**LISTE DES TÂCHES:**
(A) Relevez chaque communauté étrangère en Irlande dont l'article sur la crise financière en Irlande donne l'effectif, en précisant ce nombre.
(B) Indiquez depuis combien de temps Hélène Conway est installée en Irlande d'après l'article sur la crise financière en Irlande.

**TEXTE SOURCE:**
=====

Le Premier Ministre irlandais discute en ce moment-même avec son parti de sa légitimité à conduire la prochaine élection au Parlement irlandais, qui sera anticipée, probablement en Mars. J’en profite pour partager avec vous un commentaire paru dans l’Est Républicain suite à l’entretien que j’avais eu avec ce journaliste lorsque ce scrutin a été annoncé dans l’urgence, suite à la colère qu’avait suscité l’adoption du plan de sauvetage imposé par l’UE et le FMI.
«Dans l’oeil du cyclone »
LA COMMUNAUTÉ française n’est pas épargnée par la crise financière qui frappe l’Irlande. Explications avec deux Français vivant sur l’Ile.
« C’est effrayant. On a l’impression d’être dans l’oeil du cyclone », constate Hélène Conway. « Il y a une sorte de calme alors que l’on sait que des vents violents sont en train de tout dévaster ». Cette Française installée en Irlande depuis plus de 20 ans a une bonne connaissance de la société irlandaise. Elle est chargée du département des langues au Dublin Institute of Technologie (20.000 étudiants).
Elle est aussi élue à l’Assemblée des Français de l’étranger pour l’Irlande où elle représente la communauté française forte de quelque 20.000 membres.
Une communauté peu présente dans cette petite république insulaire comparée aux 150.000 Polonais ou aux 200.000 Chinois sur une population totale de 4,5 millions d’habitants.
« L’essentiel des étrangers sont venus ici il y a cinq ou six ans quand l’Irlande a connu un formidable essor économique », explique Hélène Conway. « A cette époque, le chômage était de 3 % à peine. Il y avait un boom dans la construction. La croissance était à 14 %. Les jeunes qui sont venus se sont endettés pour acheter des propriétés qui, aujourd’hui, ne valent plus grand chose. Ils sont coincés : la vente de leur maison ne leur permet plus de rembourser les banques ».
Si certaines entreprises françaises résistent bien à la bourrasque financière qui souffle sur l’Irlande, comme Yves Rocher (cosmétiques) ou Servier (laboratoire pharmaceutique), d’autres, plus petites, se sont délocalisées à Londres ou ailleurs.
La crise financière frappe sans pitié tous les habitants. « Tout le monde a eu des réductions de salaire alors que les remboursements bancaires restent les mêmes », constate Hélène Conway. « Chacun se serre la ceinture. Autrefois, on pouvait se faire de l’argent rapidement si on achetait et on revendait au bon moment. Ce temps-là est fini. Finalement, le boom économique apparaît comme un accident de parcours. Les Irlandais en ont bien profité. C’est du jamais vu depuis 1916, date de la création de la République».

=====

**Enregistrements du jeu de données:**
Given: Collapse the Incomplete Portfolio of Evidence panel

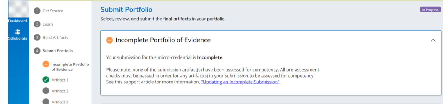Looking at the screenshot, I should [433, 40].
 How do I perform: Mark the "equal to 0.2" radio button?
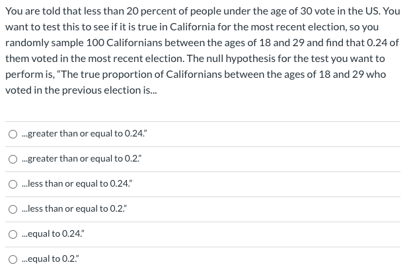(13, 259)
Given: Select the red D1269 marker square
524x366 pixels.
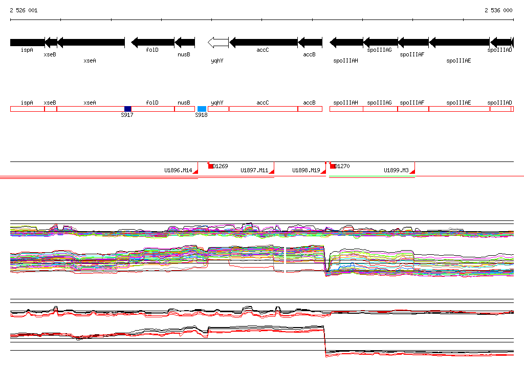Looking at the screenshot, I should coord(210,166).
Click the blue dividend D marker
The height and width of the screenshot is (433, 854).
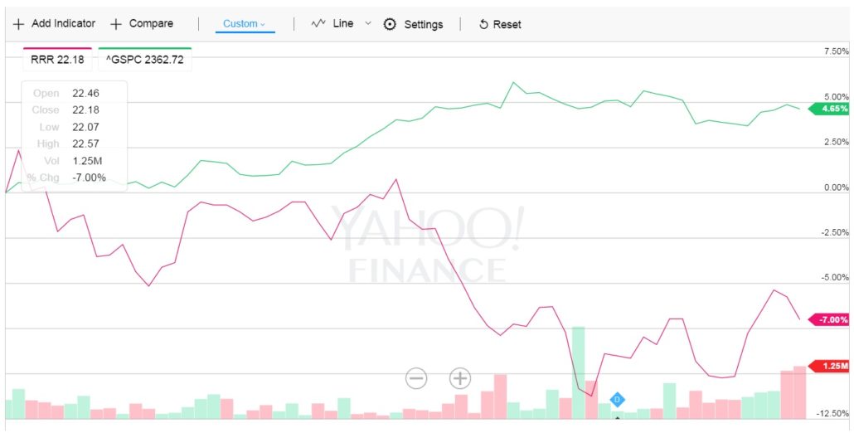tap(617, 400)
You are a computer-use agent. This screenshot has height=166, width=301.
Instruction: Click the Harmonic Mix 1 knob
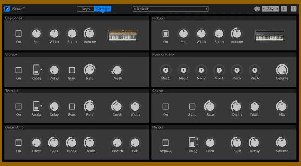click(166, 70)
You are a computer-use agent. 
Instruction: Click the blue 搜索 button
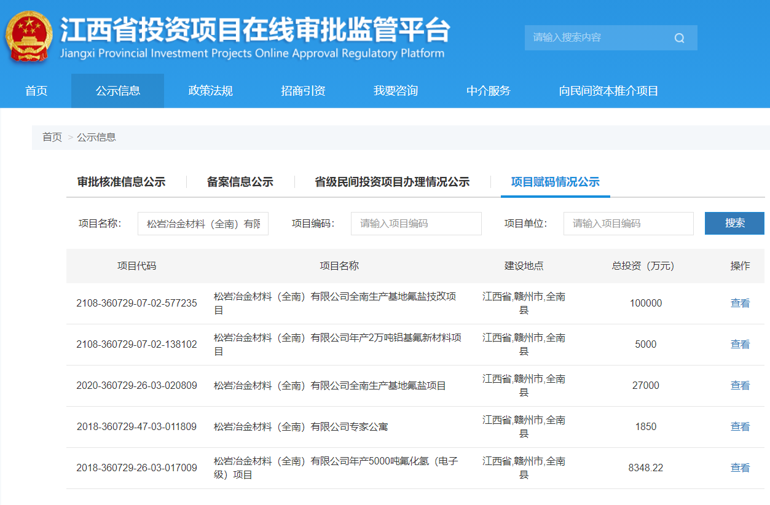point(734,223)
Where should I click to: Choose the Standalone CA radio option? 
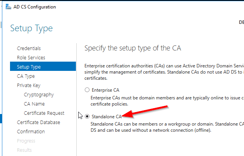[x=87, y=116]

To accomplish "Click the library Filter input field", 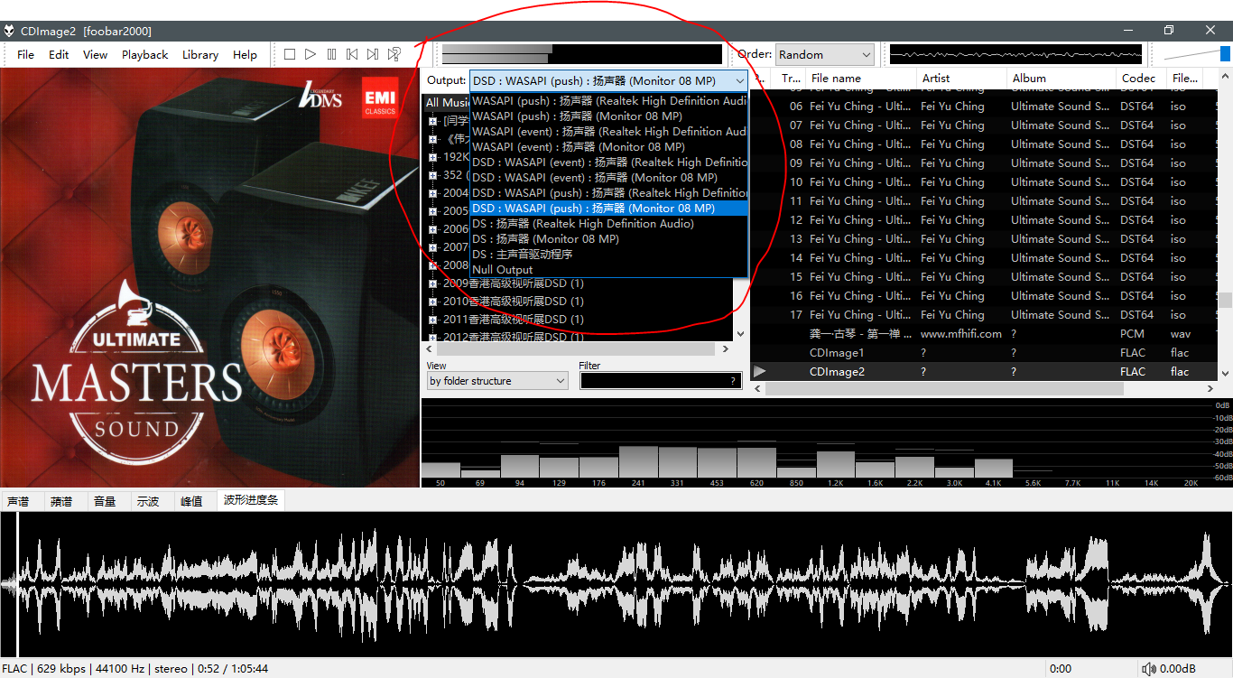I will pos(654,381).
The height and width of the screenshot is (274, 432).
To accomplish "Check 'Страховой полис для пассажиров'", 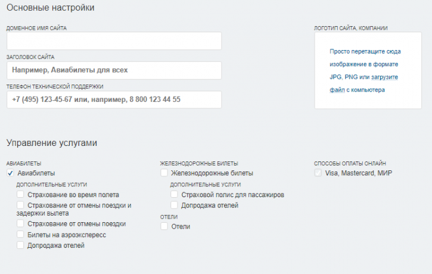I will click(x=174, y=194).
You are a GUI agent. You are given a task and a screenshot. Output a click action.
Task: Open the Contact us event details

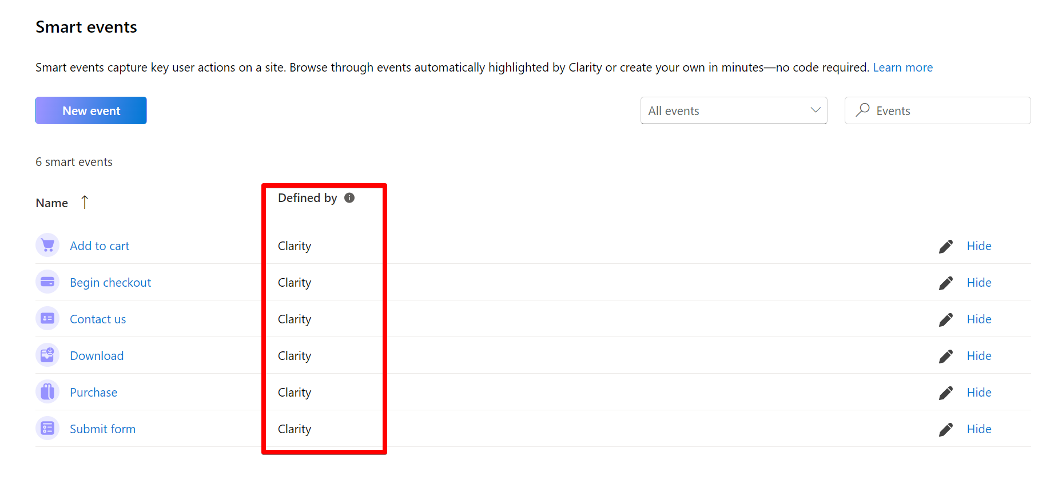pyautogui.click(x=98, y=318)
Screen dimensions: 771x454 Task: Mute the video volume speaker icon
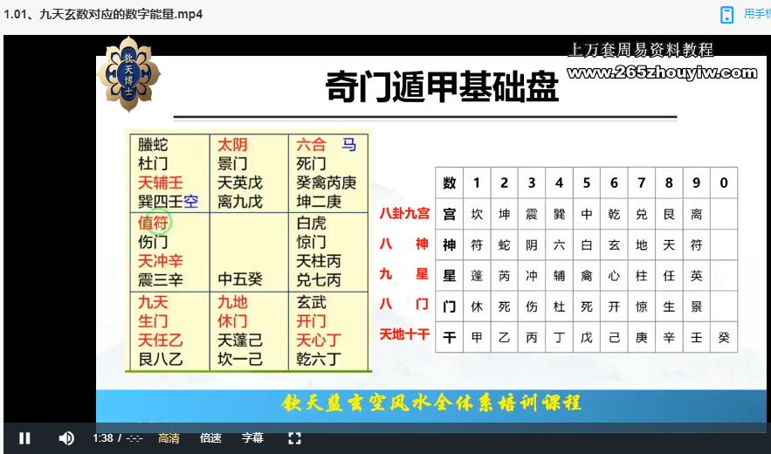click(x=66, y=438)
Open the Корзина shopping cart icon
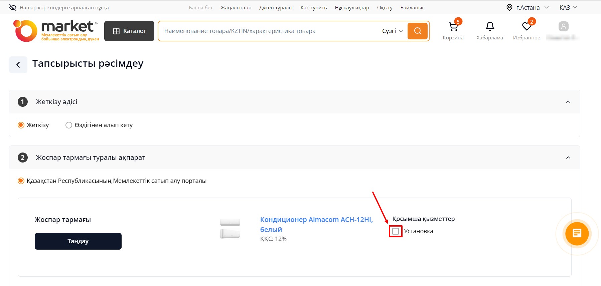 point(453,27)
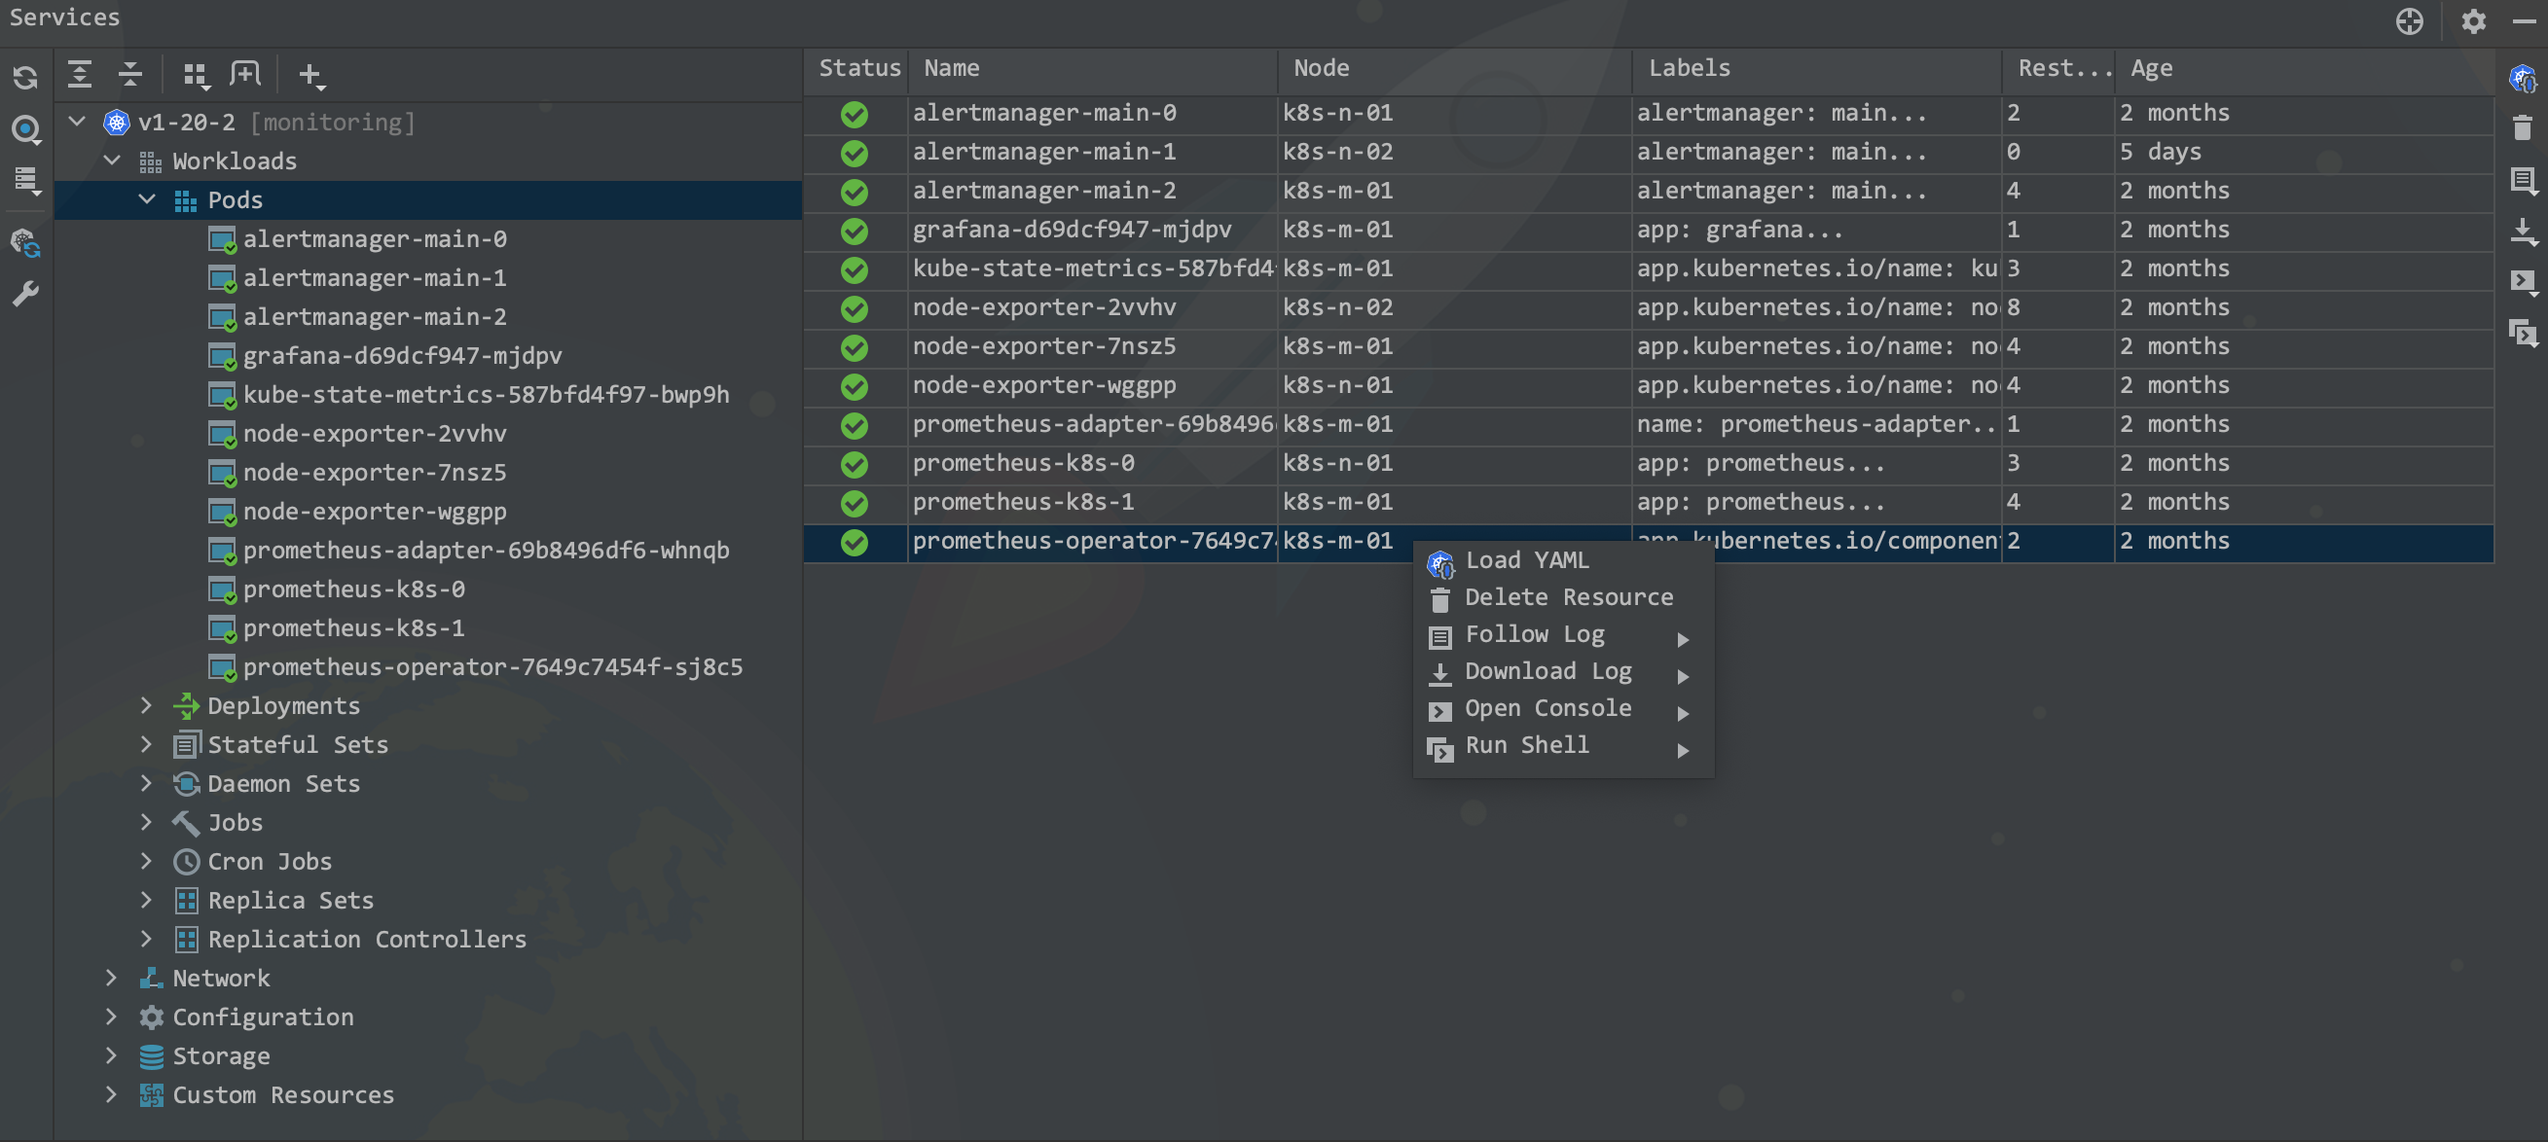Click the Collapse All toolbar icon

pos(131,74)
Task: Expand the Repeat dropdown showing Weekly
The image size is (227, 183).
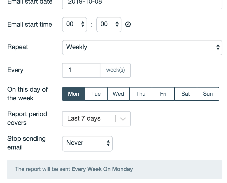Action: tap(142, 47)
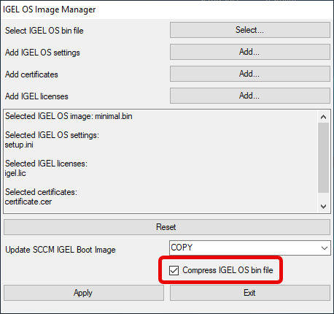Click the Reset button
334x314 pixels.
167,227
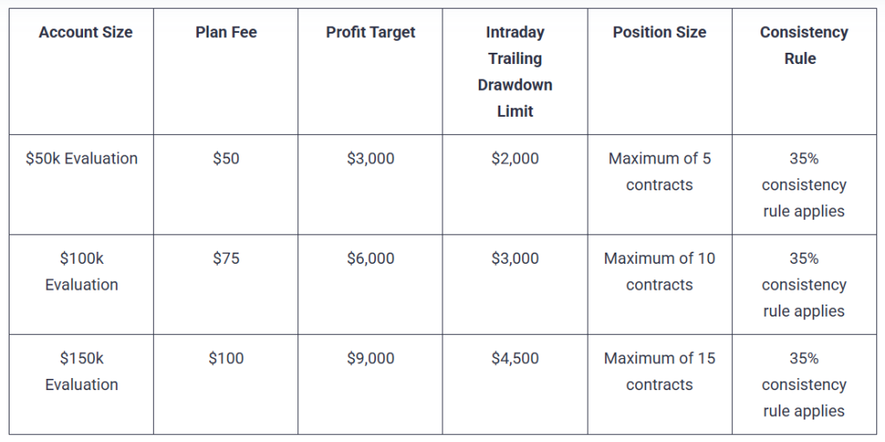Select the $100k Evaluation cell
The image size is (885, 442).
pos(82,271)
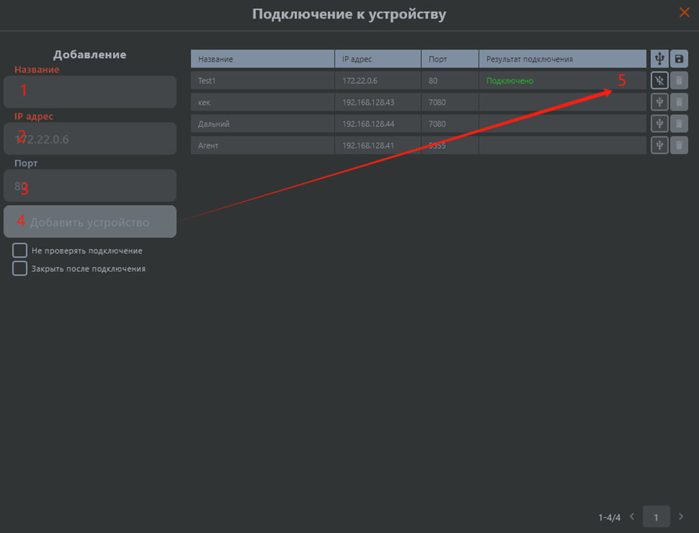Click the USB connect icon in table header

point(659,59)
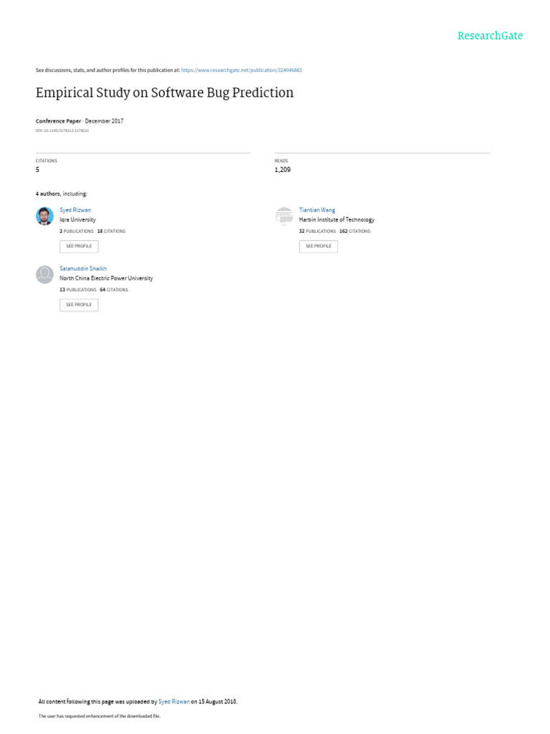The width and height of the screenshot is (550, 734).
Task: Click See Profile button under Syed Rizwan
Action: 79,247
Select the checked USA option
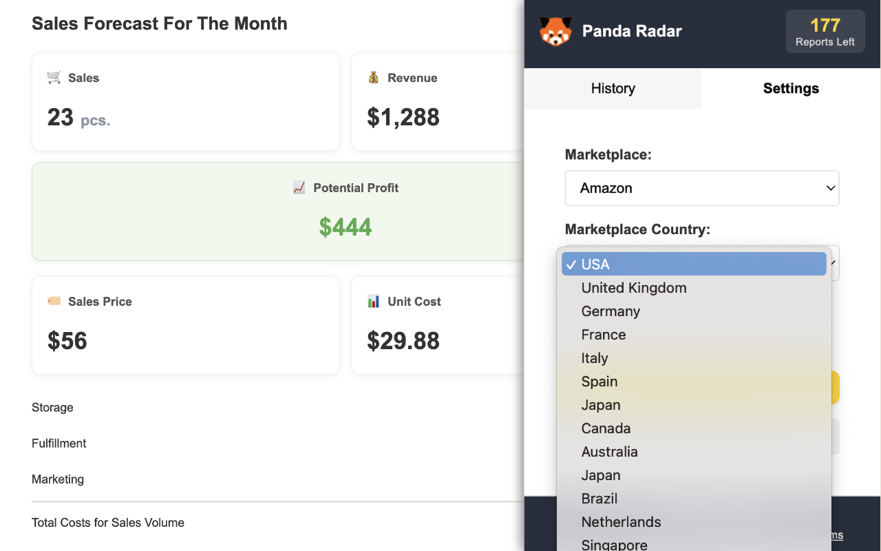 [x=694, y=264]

=====

**RÉPONSES DANS L'ORDRE:**
(A)
Communauté française : quelque 20.000 membres
Polonais : 150.000
Chinois : 200.000

(B) Depuis plus de 20 ans.